*** Opening of Extracted material ***
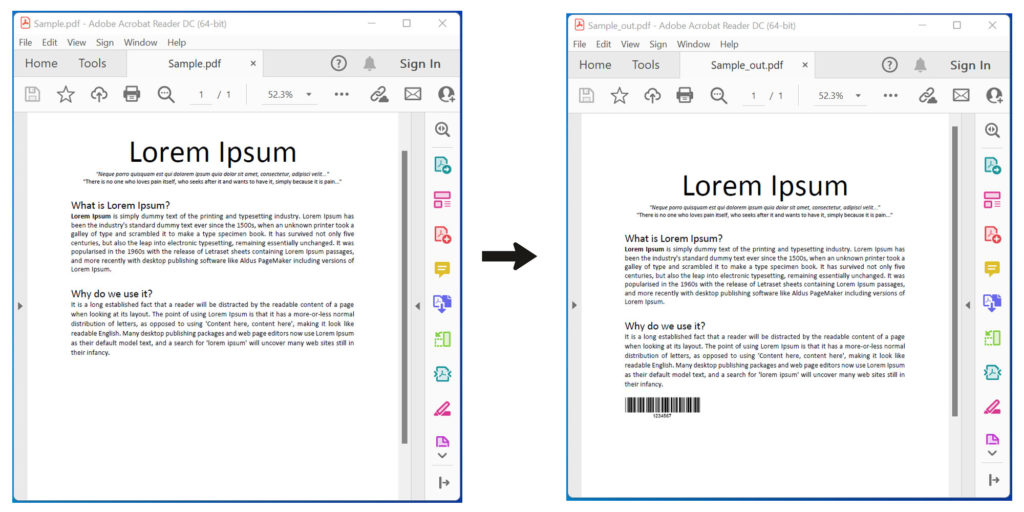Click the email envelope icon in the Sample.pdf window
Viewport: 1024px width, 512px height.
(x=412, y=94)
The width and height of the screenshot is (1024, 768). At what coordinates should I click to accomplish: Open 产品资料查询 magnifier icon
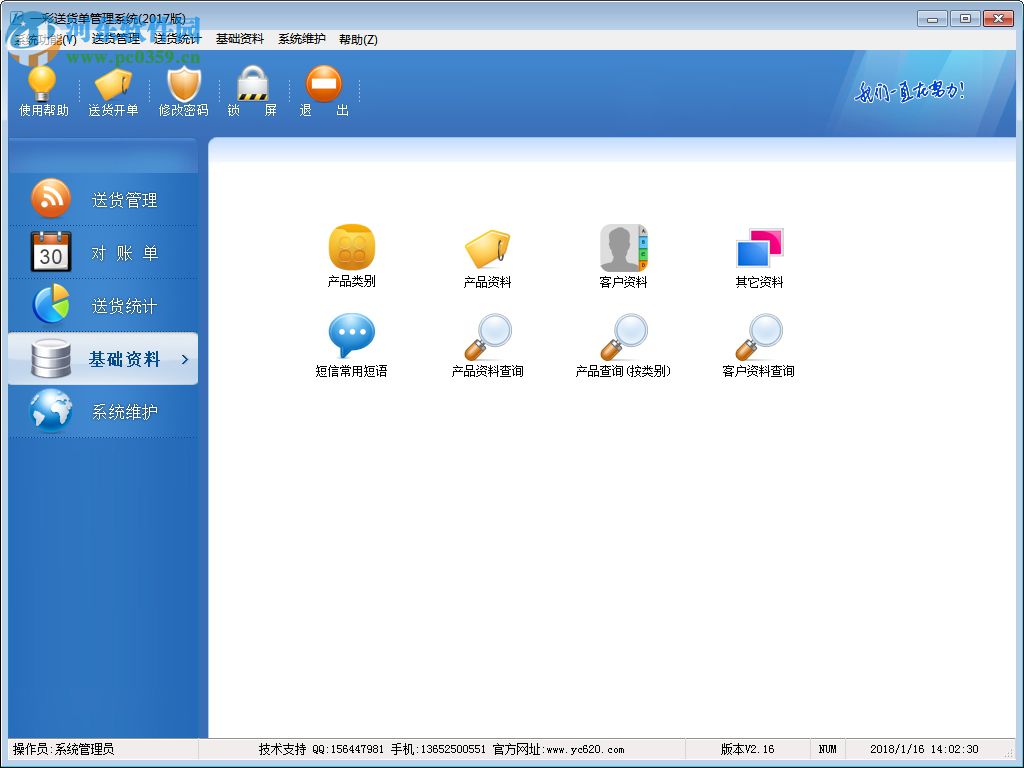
*** Close of Extracted material ***
*** Opening of Extracted material ***
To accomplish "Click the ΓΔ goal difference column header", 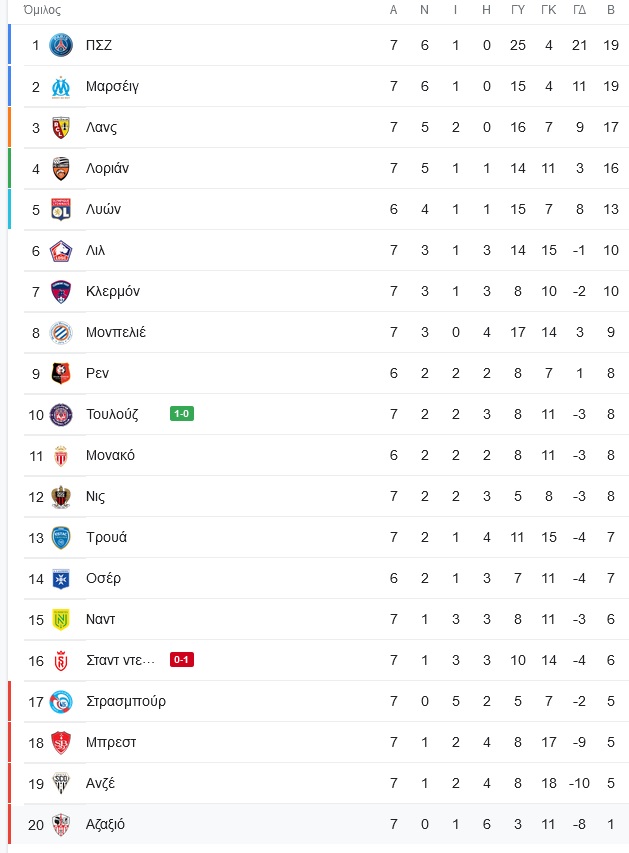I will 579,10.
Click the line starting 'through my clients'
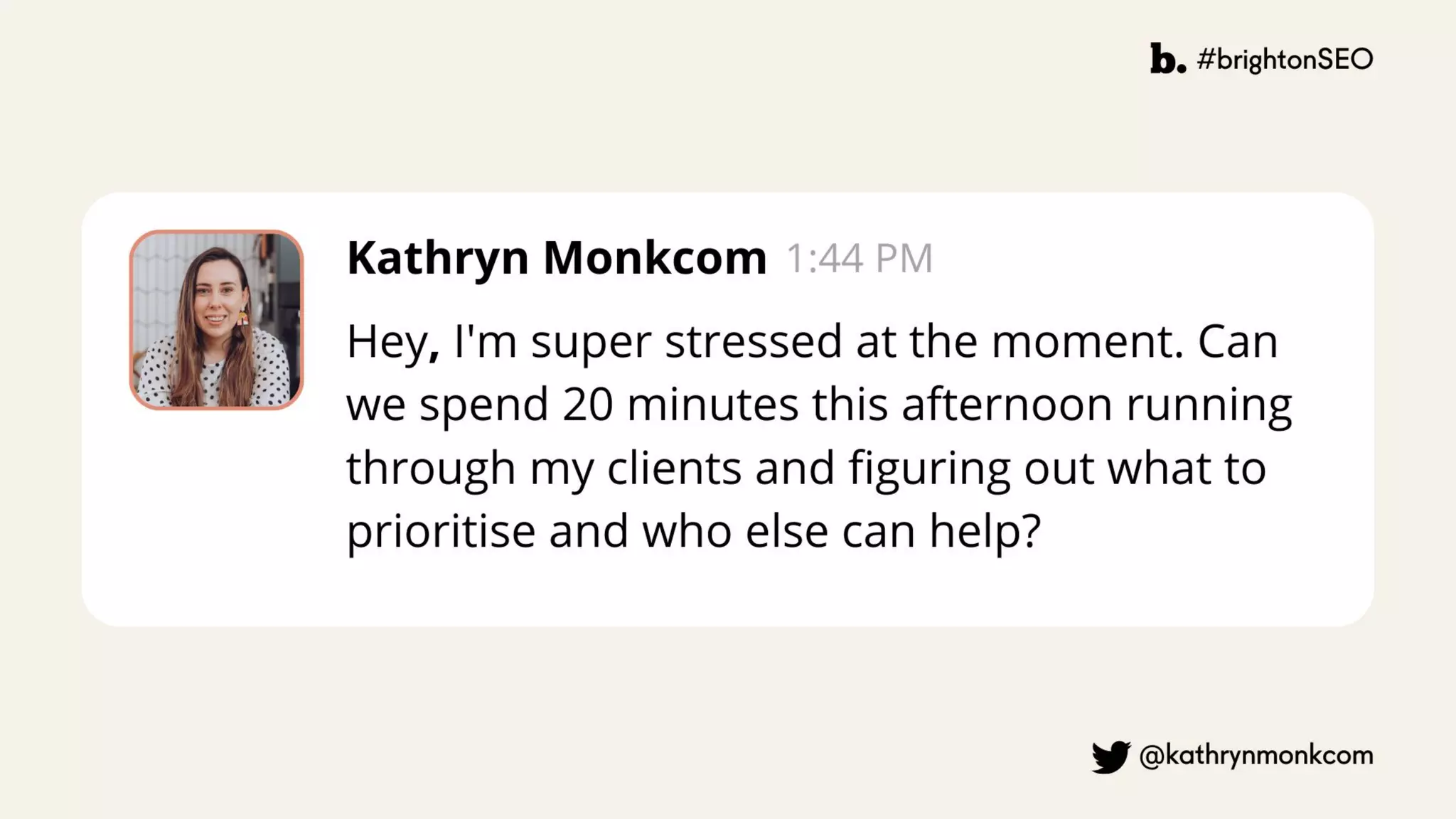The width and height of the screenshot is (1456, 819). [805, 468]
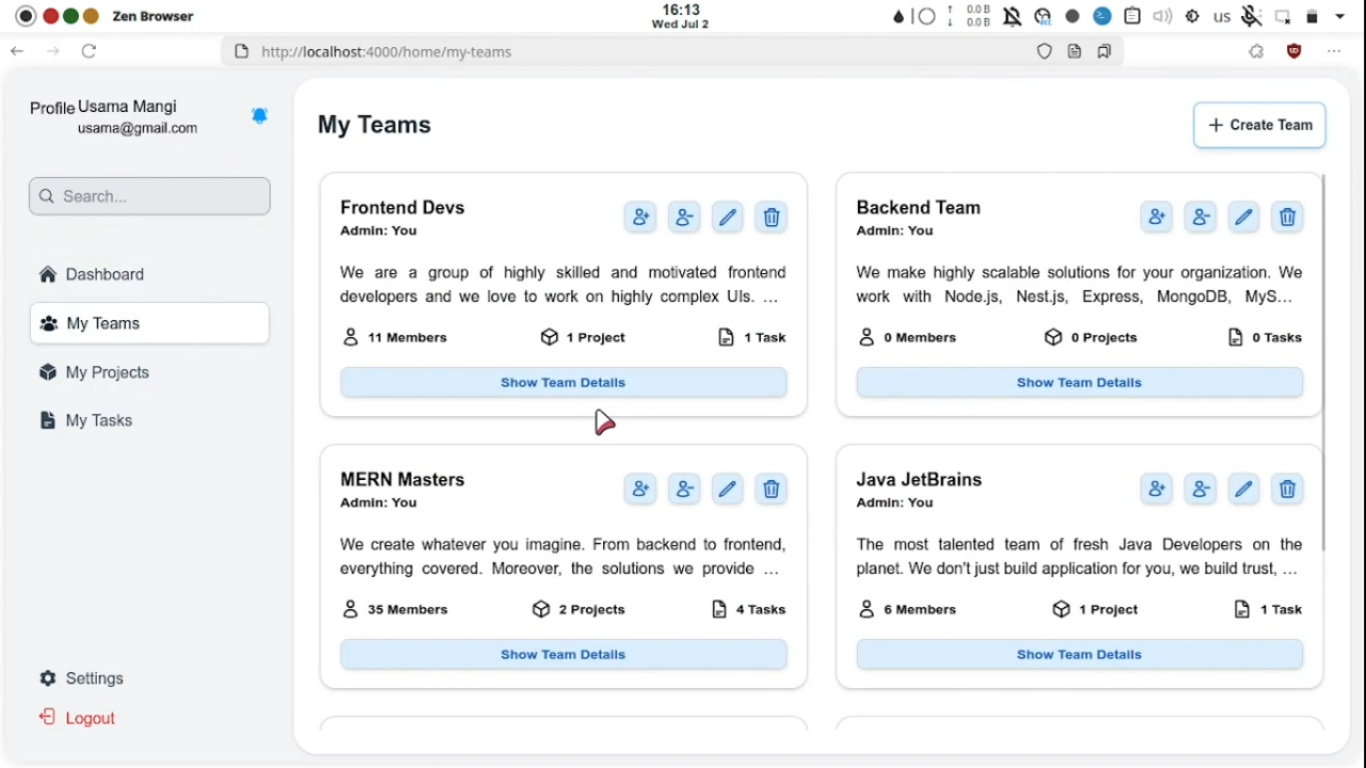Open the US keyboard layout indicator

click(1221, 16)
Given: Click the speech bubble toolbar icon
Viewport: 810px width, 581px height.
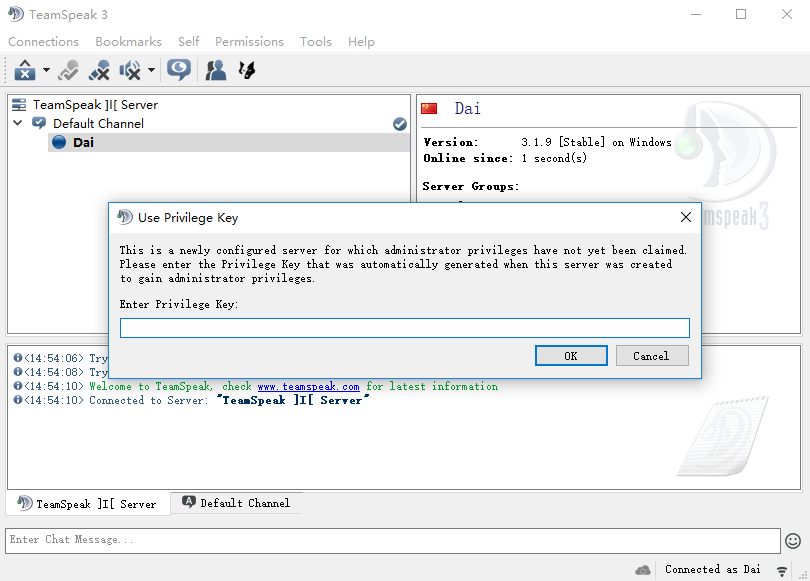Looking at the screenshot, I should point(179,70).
*** Close of Extracted material ***
[The problem] Copy exactly, without pictures, the lines above from the one with "Click the line starting 'through my clients'" down to the one with "Given: Click the speech bubble toolbar icon", inclusive.

[Output]
Click the line starting 'through my clients'
The width and height of the screenshot is (1456, 819). [805, 468]
Open the US keyboard layout indicator

click(1221, 16)
Given: Click the speech bubble toolbar icon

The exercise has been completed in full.